A bit of search reveals that you can find other major manufacturers who make jars, but, near as I can tell, if there’s another U.S. manufacture of those disposable lids, I sure can’t find it.


Anchor Hocking makes canning jars.  Apparently you can buy them cheaply, but without bands or lids.

Here’s another site with generic mason jars.


Walmart’s house brand of lids (Mainstay) appears to be made by Ball/Kerr.

From that same source, there are generic US-made lids, in bulk, about 50 cents each.  (I’ve never seen U.S. lids that weren’t brand-name Ball or Kerr, so I wonder if these are also made by Ball, like the Mainstay lids).

Empire was launched in 2015 to provide an alternative to Ball, but a) I’ve never seen them for sale, and b) apparently their lids get a lot of negative reviews.  It’s possible that they’ve already exited that business.

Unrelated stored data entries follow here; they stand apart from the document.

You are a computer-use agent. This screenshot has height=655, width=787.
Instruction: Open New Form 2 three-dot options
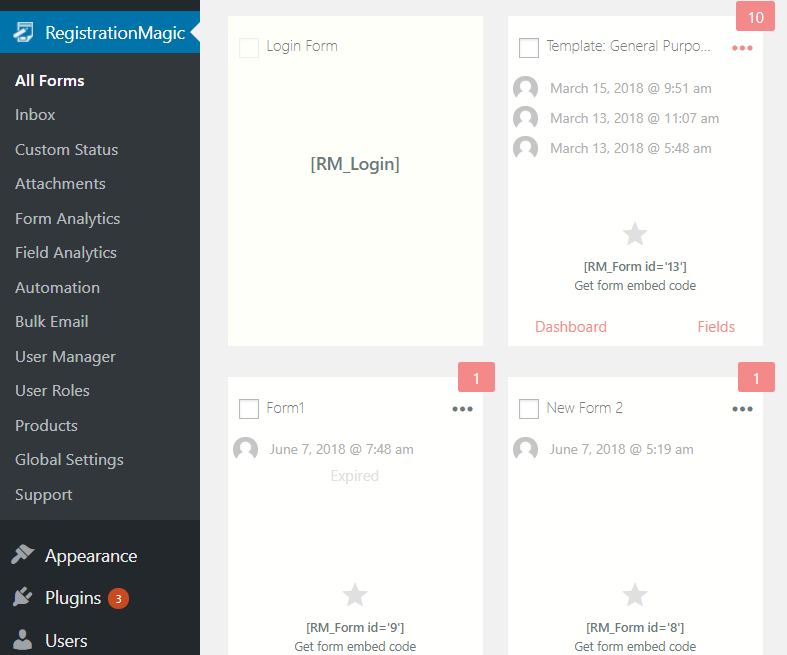coord(742,409)
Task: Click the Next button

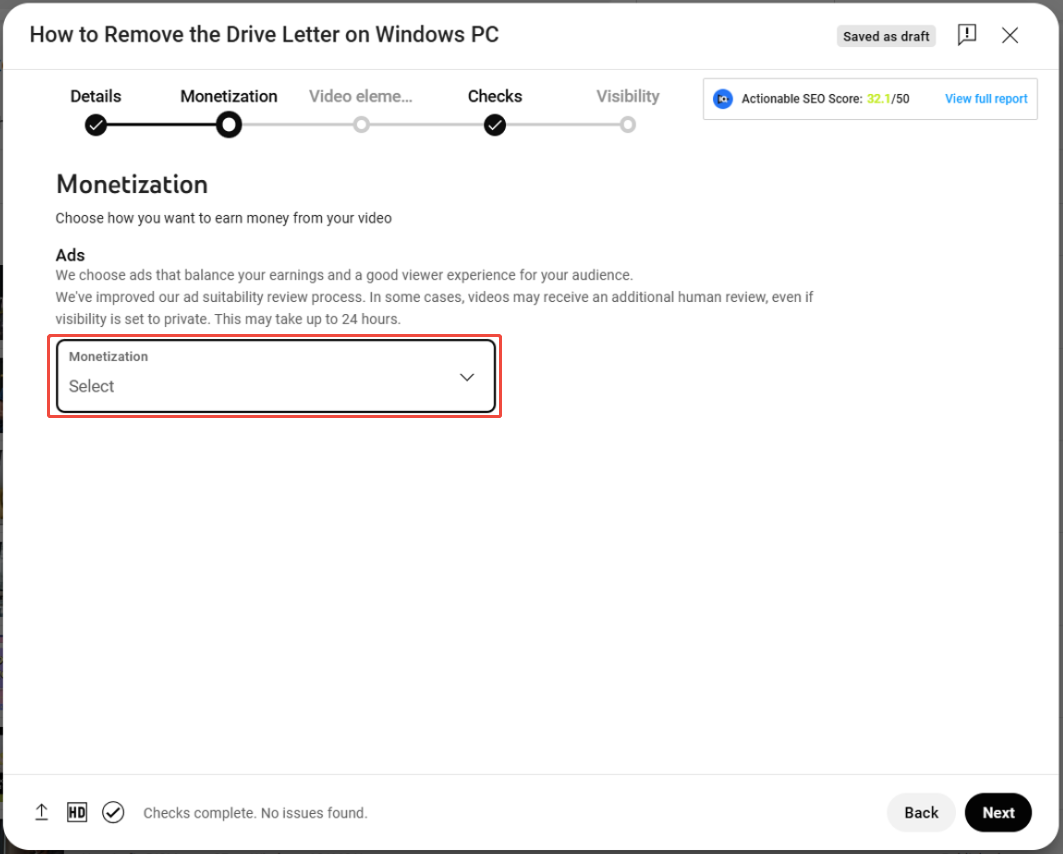Action: (x=998, y=812)
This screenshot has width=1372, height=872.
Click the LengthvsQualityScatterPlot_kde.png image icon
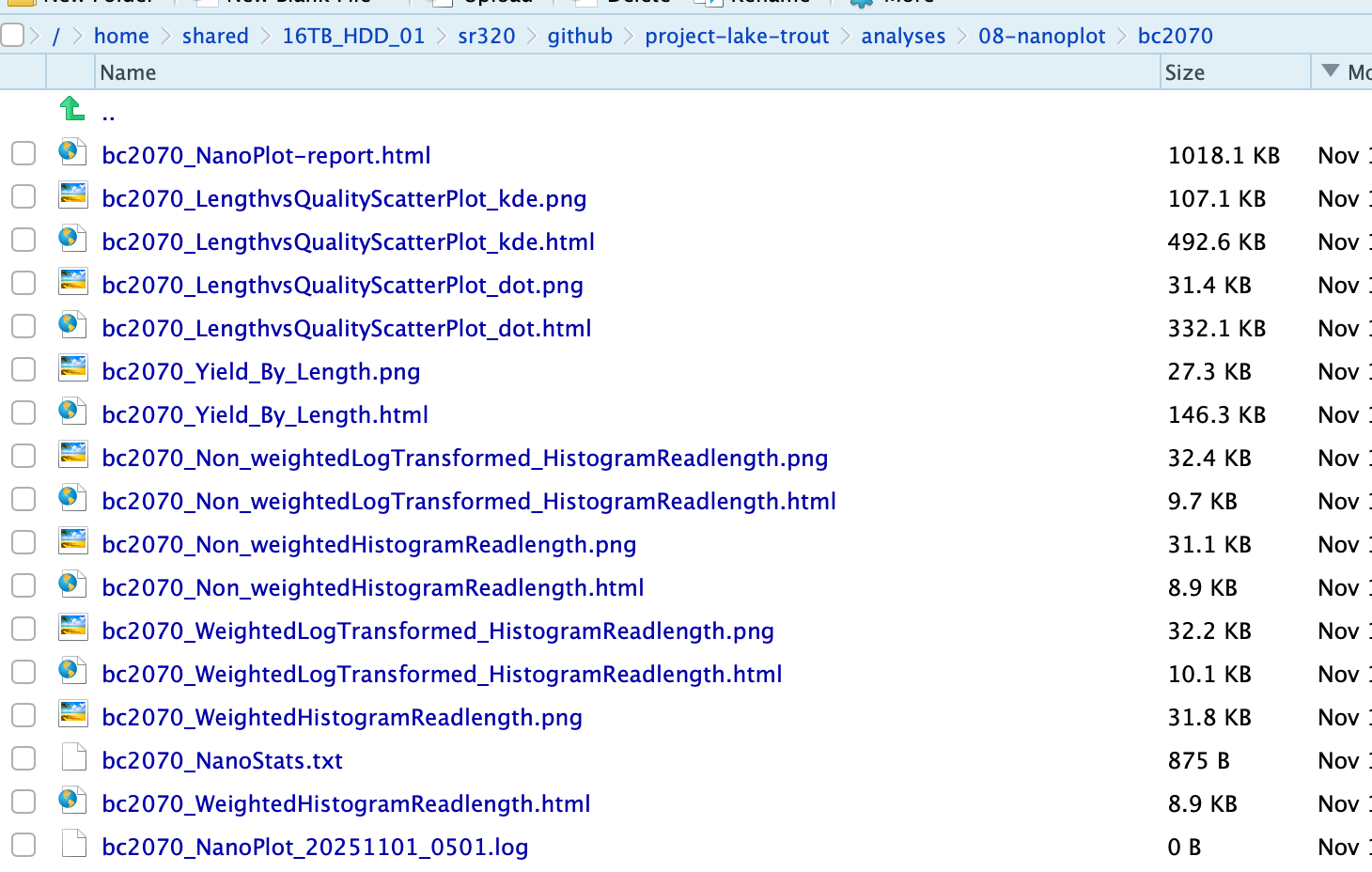point(72,195)
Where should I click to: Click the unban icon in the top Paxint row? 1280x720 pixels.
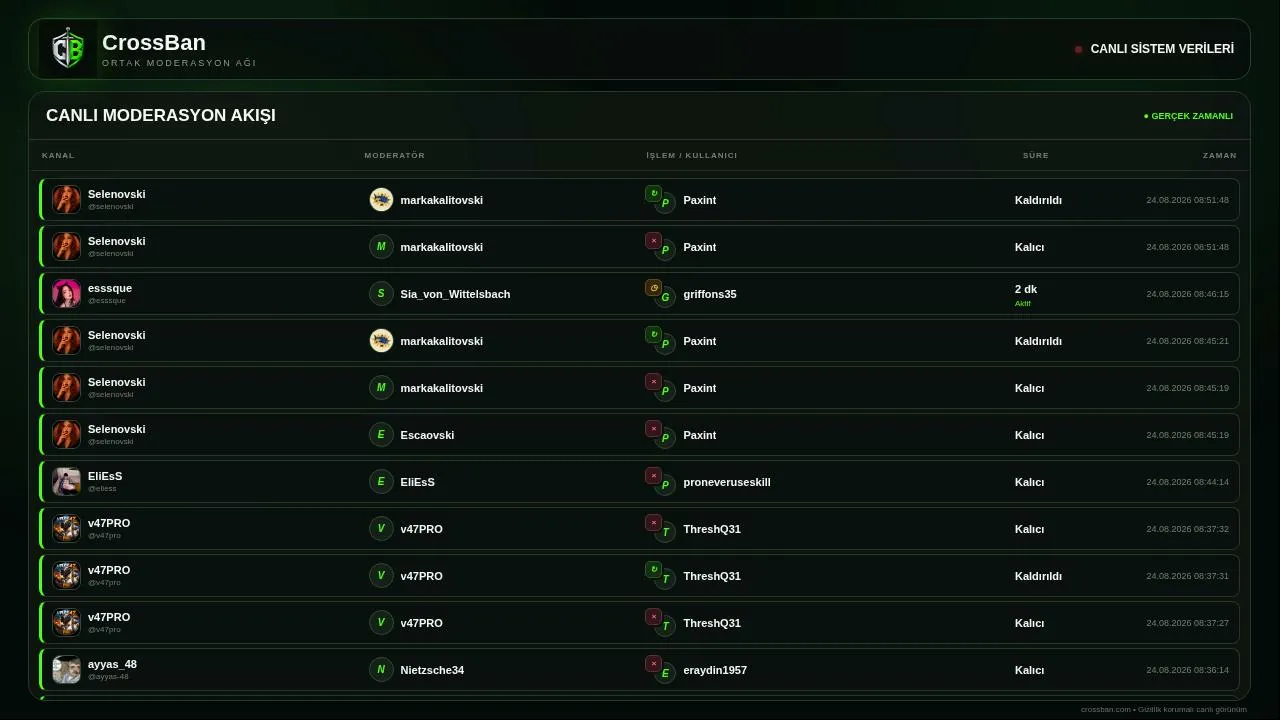[x=654, y=194]
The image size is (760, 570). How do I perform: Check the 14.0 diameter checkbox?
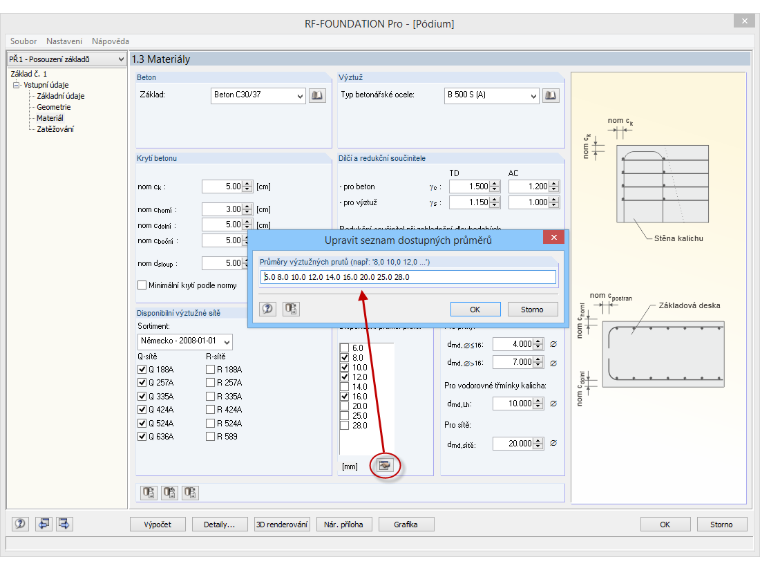click(345, 387)
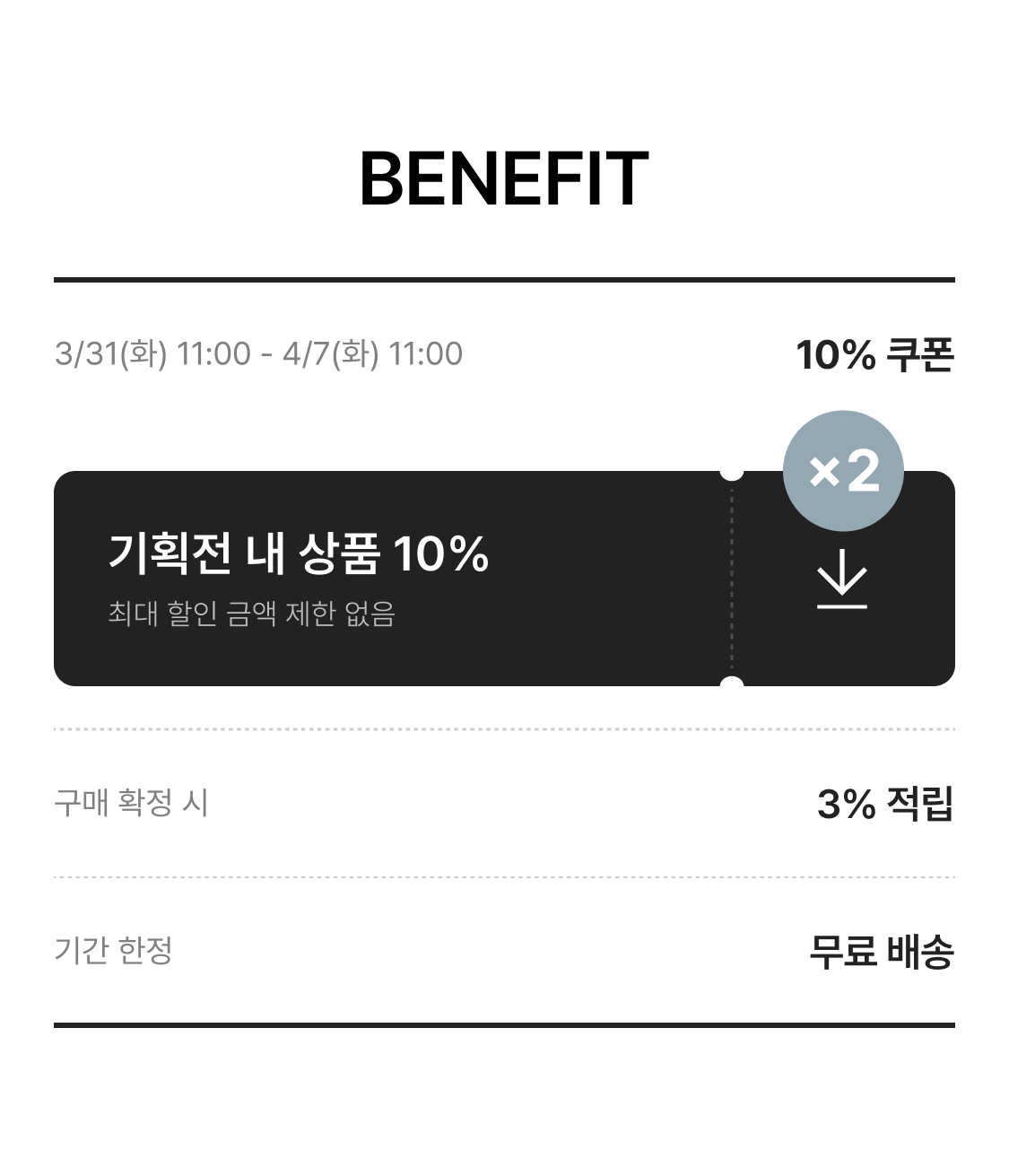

And, aside from Tattler non-disposable lids, I can’t seem to find even a rumor of another U.S. lid manufacturer.  (FWIW, I’ve used the Tattler lids with fine results, so they really are an alternative to Ball lids.)  But in the end, we are at the mercy of whatever Ball decides to ship out this canning season.


Afterword:  It’s not a hobby for some people.

That’s just a warning about where I’m coming from. And maybe some useful background for any non-canners who read this.

For me, canning is a hobby.  I can high-acid foods in a water-bath canner.  Just the easy stuff, in other words.  I preserve a little home-grown produce, I make a few dishes that I can’t buy in the store.

But if you depend on home canning, it’s not about the 30-cent lid.  It’s about the $5 worth of produce that can’t be preserved, for want of the 30-cent lid.  Multiply that by a basement with a year’s worth of canned food on the shelves, and that’s a problem all out of proportion to the cost of the lid.

And the clock is ticking.  Some vegetables will keep pretty well.  But a lot of them won’t.  Once those start ripening, you’ve got to do something with them.  That’s something you may not fully appreciate until you’ve (e.g.) picked a half-bushel of cucumbers and said, now what?

So, for me, a lack of lids is an annoyance.  But for some others, this lid shortage involves elements of hardship and waste far out-of-proportion to the 30 cent cost of the lid.

That’s something that a lot of newspaper coverage of this just doesn’t quite seem to grasp.  If it’s covered at all, the lid shortage is covered as a quaint oddity.  And yeah, there is that aspect to it.  But that’s not the entire story.  Maybe it’s just me, but every time I read some cutesy headline about this, (“Local Canners in a Pickle”), I wince.